Using the voice source text, answer the following:
(a) For sounds of what kind is automatic extraction of the voice parameters described as fairly easy?
(b) How many times did the subject repeat his spontaneous utterance?
(c) At what sampling rate was the speech signal A/D converted?

> _TEXT SEGMENT_:
#####
In a text-to-speech synthesis framework all relevant properties of the voice source can be described in terms of the glottal volume flow signal, and its time derivative. Those glottal flow signals can be approximated, starting from the acoustic speech signal, via inverse filtering. Model parameters can then be estimated by fitting the model waveform to the inverse filtered waveforms. Inverse filtering and model fitting could in principle be done interactively. However, interactive measurements would take an inordinate amount of time, because rule development requires one to process large quantities of speech. Moreover, interactive measurements are difficult to reproduce. For these reasons a procedure was developed to derive the voice source parameters automatically. That procedure is explained in Section 2.

Up to now, most research on voice source characteristics has dealt with sustained vowels, produced in different ways. For sustained vowels, recorded with a high SNR, automatic extraction of the voice parameters is fairly easy. But it is difficult to extrapolate from data acquired from isolated speech sounds to rules for connected speech. Therefore, our aim is to study the behaviour of the voice source in connected, preferably spontaneous speech. And in addition to steady state portions of vowels we also want to extract source parameters for voiced consonants, as well as for voiced/unvoiced (V/UV) and UV/V transitions. The results of our work are presented in section 3.

The strategy that we adopt to find relations between several voice source parameters on the one hand, and between voice source parameters and prosody on the other, is the following: first we will derive general relations by averaging over all data; after that we will look for local deviations from these general relations. Special attention is given to the relation between voice source parameters and prosodic features like F0, intensity (Int), and voice quality.

2. Method and material

2.1. Speech material

To study voice source characteristics data were collected for four male subjects. For all subjects recordings were made of the speech signal, electroglottogram (EGG), subglottal (Psub) and oral (Por) pressure, lung volume, and electromyographic activity of some laryngeal muscles (mostly crycothyroid, vocalis, and sternohyoid). The signals were stored on wide band FM-tape. All recordings were made at the ENT-clinic of the University Hospital "Sint Radboud" in Nijmegen, in a room in which no special acoustic precautions were made. For the current article only data of one subject were used (Strik and Boves, in press). Near the end of a recording session he was asked to produce an utterance spontaneously. His response was: "Ik heb het idee dat mijn keel wordt afgeknepen door die band" ("I have the feeling that my throat is being pinched off by that band"). He then repeated this utterance 29 times. The 30 utterances had an average length of 2.3 seconds. For this paper inverse filter results of the first four utterances were analyzed.

2.2. Inverse filtering

The speech signal was transduced by a condensor microphone (B&K 4134) placed about 10 cm in front of the mouth, pre-amplified at the microphone (B&K 1619), and amplified by a measuring amplifier (B&K 2607) using the built-in 22.5 Hz high-pass filter to suppress low frequency noise. The speech signal was A/D converted off-line at a 10 kHz sampling rate, and processed with a phase correction filter in order to undo the low frequency phase distortion caused by the high-pass filter.
#####
> _DATA LISTING_:
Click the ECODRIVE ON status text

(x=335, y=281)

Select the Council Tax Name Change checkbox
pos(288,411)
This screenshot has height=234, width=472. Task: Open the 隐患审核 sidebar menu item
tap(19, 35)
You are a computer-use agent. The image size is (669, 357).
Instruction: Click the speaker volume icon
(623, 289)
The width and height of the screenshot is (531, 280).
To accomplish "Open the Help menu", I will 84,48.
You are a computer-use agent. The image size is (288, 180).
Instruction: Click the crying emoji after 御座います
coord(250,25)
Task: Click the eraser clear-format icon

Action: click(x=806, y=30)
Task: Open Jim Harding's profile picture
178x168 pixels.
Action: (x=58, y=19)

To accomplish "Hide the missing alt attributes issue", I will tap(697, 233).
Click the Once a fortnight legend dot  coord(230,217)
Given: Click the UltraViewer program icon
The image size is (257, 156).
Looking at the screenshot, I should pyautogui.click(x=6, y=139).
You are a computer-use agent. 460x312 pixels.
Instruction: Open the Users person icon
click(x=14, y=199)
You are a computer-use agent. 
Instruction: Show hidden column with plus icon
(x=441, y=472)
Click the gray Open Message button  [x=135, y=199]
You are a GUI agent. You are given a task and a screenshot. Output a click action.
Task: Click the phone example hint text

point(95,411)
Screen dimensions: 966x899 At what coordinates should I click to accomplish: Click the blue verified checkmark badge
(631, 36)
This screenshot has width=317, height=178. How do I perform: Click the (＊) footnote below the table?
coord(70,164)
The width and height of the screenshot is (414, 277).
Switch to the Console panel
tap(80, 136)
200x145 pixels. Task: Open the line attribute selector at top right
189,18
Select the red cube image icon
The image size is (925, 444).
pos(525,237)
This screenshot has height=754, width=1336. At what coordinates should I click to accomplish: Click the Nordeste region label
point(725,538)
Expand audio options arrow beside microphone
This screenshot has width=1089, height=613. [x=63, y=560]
#####
> _EXPECTED OUTPUT_:
(a) Sustained vowels recorded with a high SNR.
(b) 29 times.
(c) 10 kHz.